- Developer: ICOM Simulations
- Publisher: NEC
- Producers: Peter Sills, Gary Koffler
- Designers: David Marsh, Karl Roelofs
- Programmers: Michael Garber, Boris Remus
- Artists: Todd Papaleo, Jeff Troutman, Brian Babendererde
- Series: Camp California
- Platform: TurboGrafx-16
- Release: NA: c. September 1991;
- Genre: Run and gun
- Mode: Single player

= Yo Bro =

1991 video game

Yo Bro (Note: As rendered in the box art. It is also rendered as Yo' Bro on the HuCard and Yo, Bro on the in-game title screen. Also occasionally rendered as Yo' Bro!) is a run and gun video game released in 1991 by NEC for the TurboGrafx-16. It was developed by ICOM Simulations and based on Camp California, a set of mascot characters for The Beach Boys. Players take control of Little Bro, a skateboarding bear who defends various Californian cites from a series of experimental creatures. Synthesized renditions of four Beach Boys songs are included in the game. It released exclusively in North America for the HuCard format. In 1993, a sequel was released titled Camp California for the TurboGrafx Super CD-ROM². Critics consider it to be playable despite unwieldy controls and poor graphics.

==Gameplay==
Yo Bro is a top-down run and gun video game where players take control of a skateboarding bear named Little Bro. In each of the six levels, set in different Californian cities such as Santa Cruz and San Francisco, the evil Professor Liverhosen has placed deadly experimental creatures which the player is tasked with destroying. These creatures, including giant carnivorous plants, killer bees, and man-eating rabbits, can kill bystander children leaving skeletal remains scattered among the streets. The player can save these children by running into them. Little Bro is initially equipped with a slingshot to fight enemies which can be upgraded using power-ups dropped from enemies. Other weapons can also be found, such as freeze rays and rocket launchers.
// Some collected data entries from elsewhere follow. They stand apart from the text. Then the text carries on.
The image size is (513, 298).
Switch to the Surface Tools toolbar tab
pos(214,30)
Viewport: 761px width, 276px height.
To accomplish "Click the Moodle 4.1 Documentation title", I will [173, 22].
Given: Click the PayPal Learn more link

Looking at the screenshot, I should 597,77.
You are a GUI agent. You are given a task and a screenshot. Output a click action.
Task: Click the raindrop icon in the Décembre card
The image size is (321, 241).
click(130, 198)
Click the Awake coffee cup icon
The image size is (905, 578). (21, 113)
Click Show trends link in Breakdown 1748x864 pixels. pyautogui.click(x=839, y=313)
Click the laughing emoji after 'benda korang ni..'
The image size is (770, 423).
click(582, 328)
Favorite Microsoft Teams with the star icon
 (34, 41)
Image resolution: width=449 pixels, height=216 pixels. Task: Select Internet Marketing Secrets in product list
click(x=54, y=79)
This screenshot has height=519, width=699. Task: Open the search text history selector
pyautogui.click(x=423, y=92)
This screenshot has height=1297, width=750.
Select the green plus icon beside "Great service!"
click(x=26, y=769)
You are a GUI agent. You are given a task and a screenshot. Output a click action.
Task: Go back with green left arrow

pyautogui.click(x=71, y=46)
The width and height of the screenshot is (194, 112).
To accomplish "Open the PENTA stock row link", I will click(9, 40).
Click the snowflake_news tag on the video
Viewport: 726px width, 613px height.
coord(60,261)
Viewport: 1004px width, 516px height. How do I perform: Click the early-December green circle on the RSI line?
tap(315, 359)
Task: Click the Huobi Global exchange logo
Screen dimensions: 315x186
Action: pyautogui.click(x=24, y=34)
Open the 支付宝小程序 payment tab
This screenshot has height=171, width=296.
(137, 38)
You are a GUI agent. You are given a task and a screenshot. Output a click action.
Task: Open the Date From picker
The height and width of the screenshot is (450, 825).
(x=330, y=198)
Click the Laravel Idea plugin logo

Arrangements of four Beach Boys songs are included as background tracks in the game, "California Girls", "Help Me, Rhonda", "I Get Around", and "Fun, Fun, Fun".

Little Bro navigates the streets of east Santa Cruz which are littered with killer bees, dogs on hoverboards, and the corpses of dead children

== Development ==

Yo Bro was developed by ICOM Simulations for NEC, the manufacturer and American distributor of the TurboGrafx-16. Previously ICOM had developed the MacVenture series for home computers. In 1990, ICOM announced they would be partnering with NEC to bring two CD games to the TurboGrafx-16, Sherlock Holmes: Consulting Detective and Camp California. The later was planned around the Camp California characters, a set of anthropomorphic surfing animals which had recently been designated the official mascots of the rock band The Beach Boys. The game was one of the first products licensed based on these characters. Camp California was initially planned as "sports adventure" game with four minigames tied together with an overarching narrative. It was also announced to include CD-quality renditions of various Beach Boys songs.

By March 1991, the game had become a top-down action game and renamed to Yo Bro, with both a HuCard and CD-ROM release planned. At Summer CES in June 1991, two Camp California games were displayed: Yo Bro (now a HuCard exclusive) and a side-scrolling platformer named Camp California for the CD-ROM. Yo Bro released a few months later. According to Lardmark Entertainment Group, at least 30,000 copies were sold. Camp California was later released in 1993 for the TurboGrafx Super CD-ROM².

==Reception==
TurboPlay magazine called Yo Bro a "slightly better than average game" with "many hours of enjoyable play." They criticized the graphics, saying there were not up to the quality standards expected from the TurboGrafx and called the controls difficult to get used to "like a real skateboard." Clayton Walnum of VideoGames & Computer Entertainment agreed that the controls were hard to get used to and the graphics disappointing. He did consider the arranged Beach Boys' to be a nice bonus and considered the game to have "hours of fun" once mastered. Electronic Gaming Monthly reporting on the Winter CES version of the game called it "some of the best skateboardin' action anywhere." Brett Weiss in 2011 wrote that it was "playable, but the controls could use some fine tuning."